*Task prompt*. Read through the entries below and copy each line where "computer" turns up.
(Beginning of Data to examine)
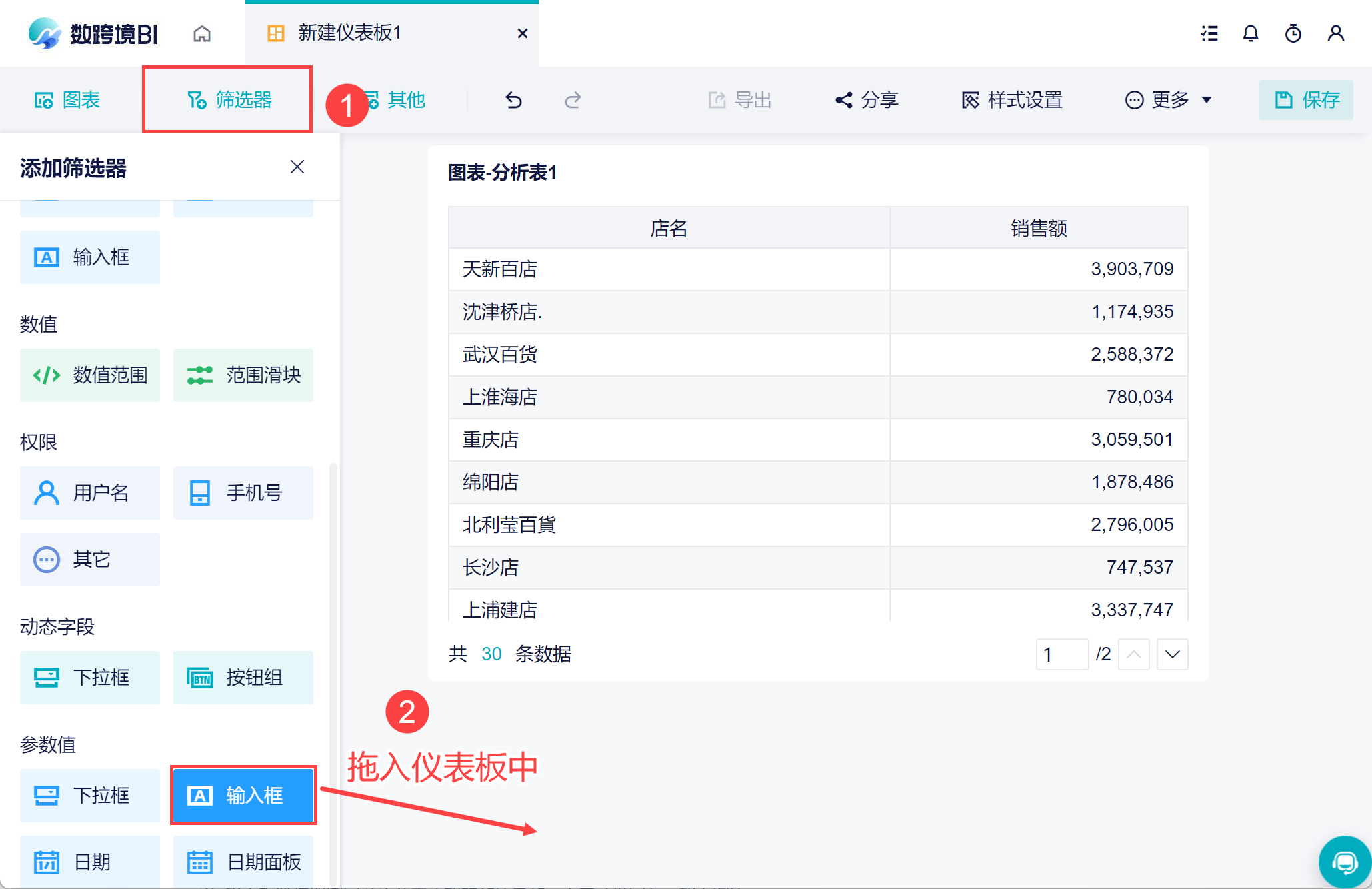The width and height of the screenshot is (1372, 889).
Task: Click the undo arrow in the toolbar
Action: pos(513,100)
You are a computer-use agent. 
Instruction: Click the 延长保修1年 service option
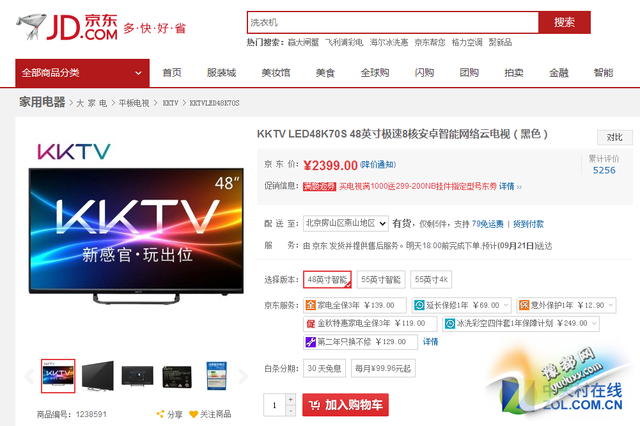[460, 305]
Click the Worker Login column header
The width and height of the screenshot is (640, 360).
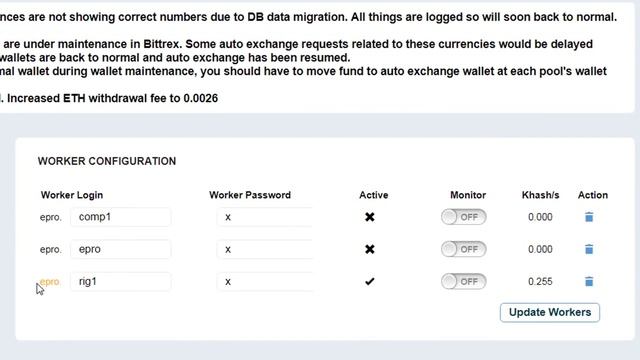[x=72, y=195]
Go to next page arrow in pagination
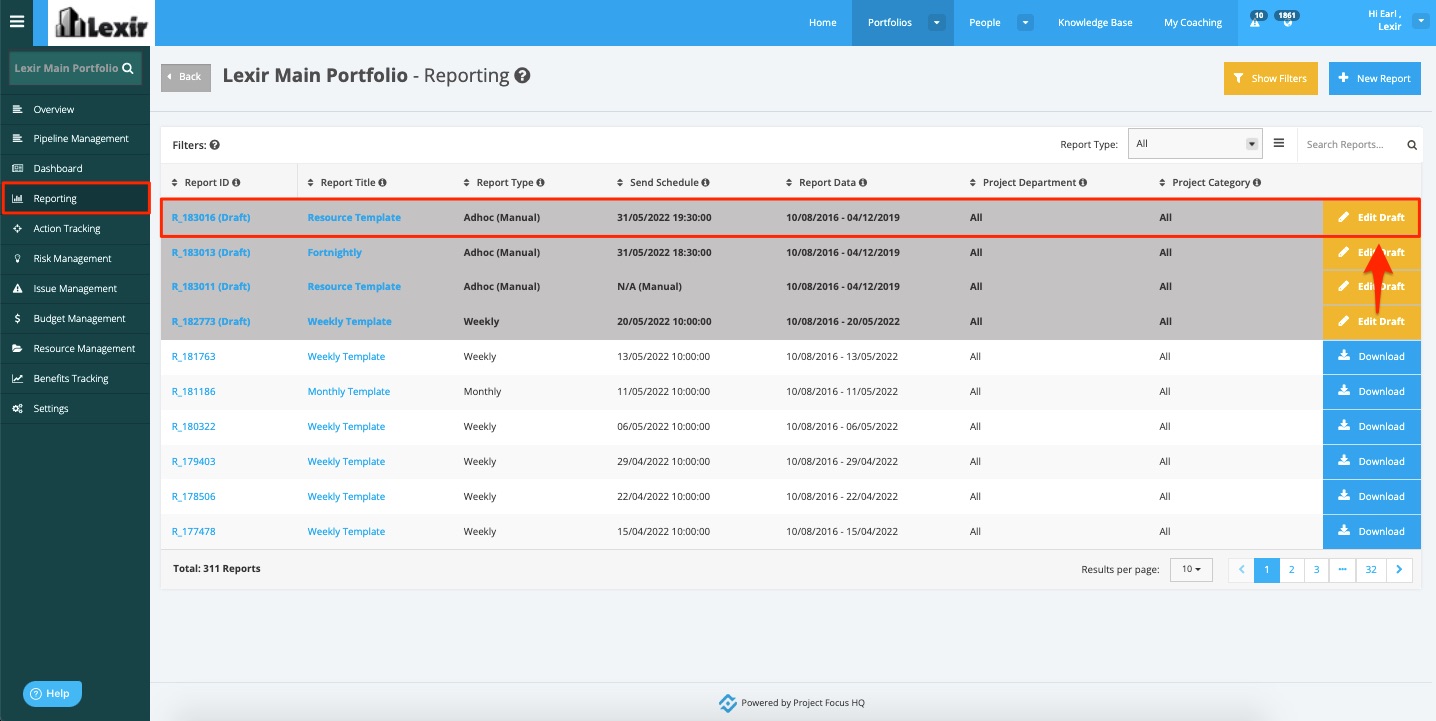Viewport: 1436px width, 721px height. point(1400,569)
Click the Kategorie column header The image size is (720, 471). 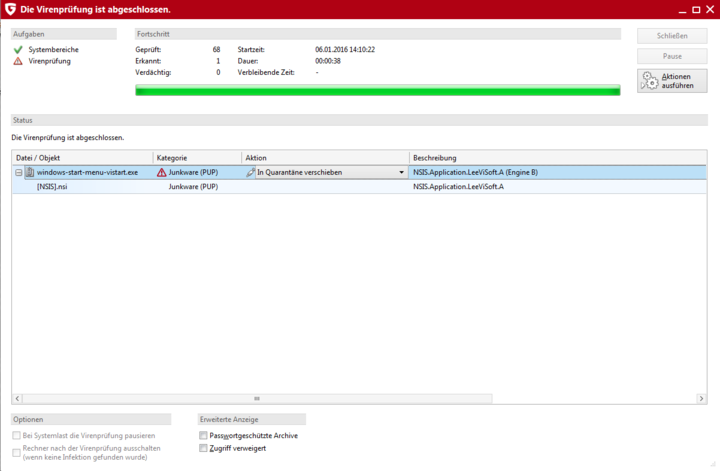[x=197, y=158]
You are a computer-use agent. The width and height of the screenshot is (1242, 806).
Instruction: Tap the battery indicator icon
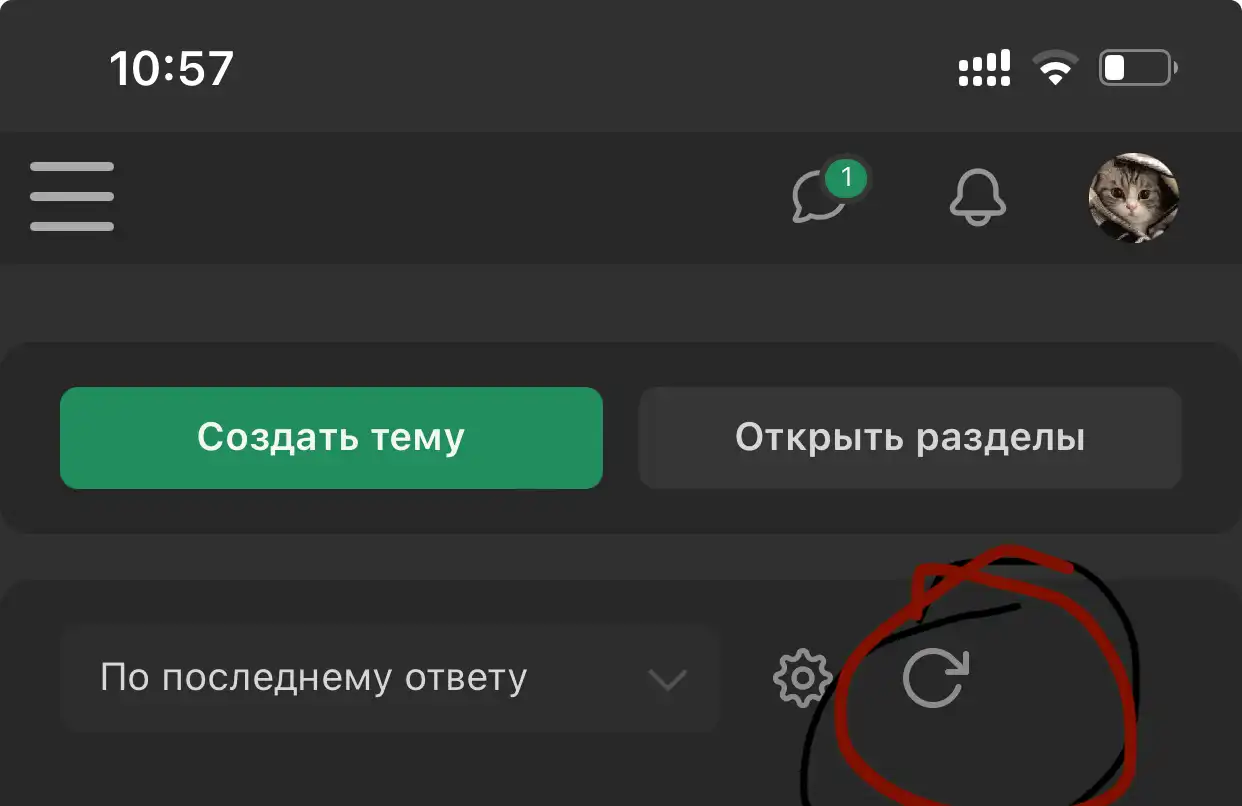pos(1138,69)
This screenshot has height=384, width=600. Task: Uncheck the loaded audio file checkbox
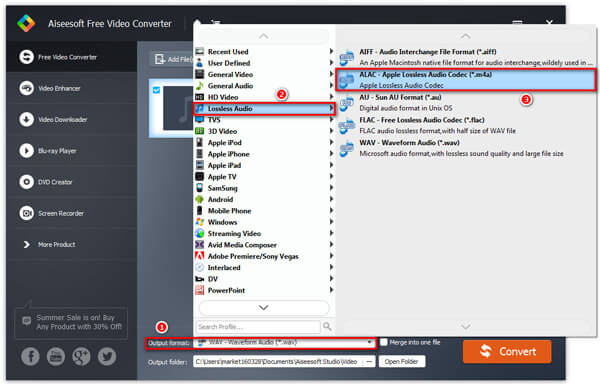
(End of Data to examine)
*Expected output*.
You are a computer-use agent. 
You are a computer-use agent. The width and height of the screenshot is (1242, 806).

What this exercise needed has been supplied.